Correct. The Catalog Next is not about finding repos on DCS, as that is what the API v1 is for. Catalog Next, just like Catalog v3 (i.e. repos in the Door43-Catalog org), is about what resources have been completed and can be used for either source text or printable material. Usually you’d just be using “prod” stage, but if you want to make sure the app can handle the newest version of the content, such as for testing a new TSV format, you could set the stage it pulls from the catalog to “pre-prod” (a hidden release) or “draft” (a work in progress). Or “latest” if you are really adventurous.

So in the admin tool, to find projects that have started, you wouldn’t use Catalog Next, you’d just use the repo and org API endpoints as you probably have been doing. And use the admin tool to make releases.

Scenario 2:

Correct. If this invalid manifest.yaml file is in the master branch, there will be no “latest” stage of this resource in the catalog.

Scenario 3:

This process is ran in the Go code of DCS: dcs/door43.go at 926f9e515780dbc301cda58cd9017ffffdf04f62 · unfoldingWord/dcs · GitHub

The RC v0.2 schema is used to check it: rc-schema/rc.schema.json at master · unfoldingWord/rc-schema · GitHub

Scenario 4:

Yes, this “latest” stage will no longer exist in the catalog database table, thus the master branch will NOT show up in a query of stage=latest. However, as mentioned in the article in “A Note On Stage Querying”, if this resource/repo has a valid prod, pre-prod, or draft release, it will show up in a Catalog Next query of stage=latest as that just means the lowest stage you want is “latest”.

Very good to have this. I wasn’t sure if this article was where this should be or not but we don’t have anywhere else so great to have it here.

It is kind of hard to divide what is simply the results of “Door43 Metadata” processing (that is actually what my Go mode, module, and database table are called in handling the process of the manifest file as you can see from link in my other reply) and where Catalog Next comes in (this is more the API endpoints and the processing of the Door43 Metadata to determine what to show in the catalog due to the search query).

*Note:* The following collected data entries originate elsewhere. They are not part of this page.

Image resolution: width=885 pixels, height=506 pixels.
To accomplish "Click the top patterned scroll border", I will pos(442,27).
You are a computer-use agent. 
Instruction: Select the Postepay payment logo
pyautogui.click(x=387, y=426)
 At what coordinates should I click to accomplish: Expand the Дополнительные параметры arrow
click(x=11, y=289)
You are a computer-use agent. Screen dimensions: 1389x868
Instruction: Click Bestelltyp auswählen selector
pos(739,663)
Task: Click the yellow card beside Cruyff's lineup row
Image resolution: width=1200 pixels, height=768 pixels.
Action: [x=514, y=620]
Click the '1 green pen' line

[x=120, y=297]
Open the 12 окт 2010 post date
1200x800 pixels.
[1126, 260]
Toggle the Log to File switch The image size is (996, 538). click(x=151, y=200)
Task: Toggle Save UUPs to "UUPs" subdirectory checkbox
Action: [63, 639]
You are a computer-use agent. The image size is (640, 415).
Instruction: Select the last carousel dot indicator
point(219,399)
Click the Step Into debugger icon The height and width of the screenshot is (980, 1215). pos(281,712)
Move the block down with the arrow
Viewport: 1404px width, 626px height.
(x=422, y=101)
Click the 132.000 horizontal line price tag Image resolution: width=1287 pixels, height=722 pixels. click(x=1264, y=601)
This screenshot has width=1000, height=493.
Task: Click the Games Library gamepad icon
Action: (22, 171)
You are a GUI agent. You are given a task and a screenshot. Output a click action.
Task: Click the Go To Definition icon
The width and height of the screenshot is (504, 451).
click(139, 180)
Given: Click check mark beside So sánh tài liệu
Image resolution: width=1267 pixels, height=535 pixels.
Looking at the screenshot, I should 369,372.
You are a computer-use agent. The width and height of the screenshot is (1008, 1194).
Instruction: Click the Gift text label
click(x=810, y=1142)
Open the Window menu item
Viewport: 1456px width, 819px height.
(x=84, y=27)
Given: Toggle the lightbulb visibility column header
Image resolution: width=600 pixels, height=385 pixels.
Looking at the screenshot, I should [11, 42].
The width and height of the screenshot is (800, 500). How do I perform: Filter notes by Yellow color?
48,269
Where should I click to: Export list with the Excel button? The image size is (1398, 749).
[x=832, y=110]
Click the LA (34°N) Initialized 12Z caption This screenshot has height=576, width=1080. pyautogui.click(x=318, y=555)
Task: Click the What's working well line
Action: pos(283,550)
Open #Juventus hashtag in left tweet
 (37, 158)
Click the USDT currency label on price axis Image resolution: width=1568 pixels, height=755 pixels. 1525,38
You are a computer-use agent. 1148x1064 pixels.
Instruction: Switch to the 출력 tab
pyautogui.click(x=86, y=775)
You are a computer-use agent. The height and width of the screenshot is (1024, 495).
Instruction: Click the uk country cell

So having the manifest properties and values now in repo and org queries and results, I wasn’t sure if that really is Catalog Next, but or just seen as an add-on to the Gitea API features to make it DCS-specific.

Mentioning this as I do want us to make sure there is a fine line between how we have what is called Door43 Metadata and what we call Catalog Next. With that said, can’t separate them in the code, as if the Door43 Metadata wasn’t processed on each commit or release of a repo, Catalog Next would have nothing to go by.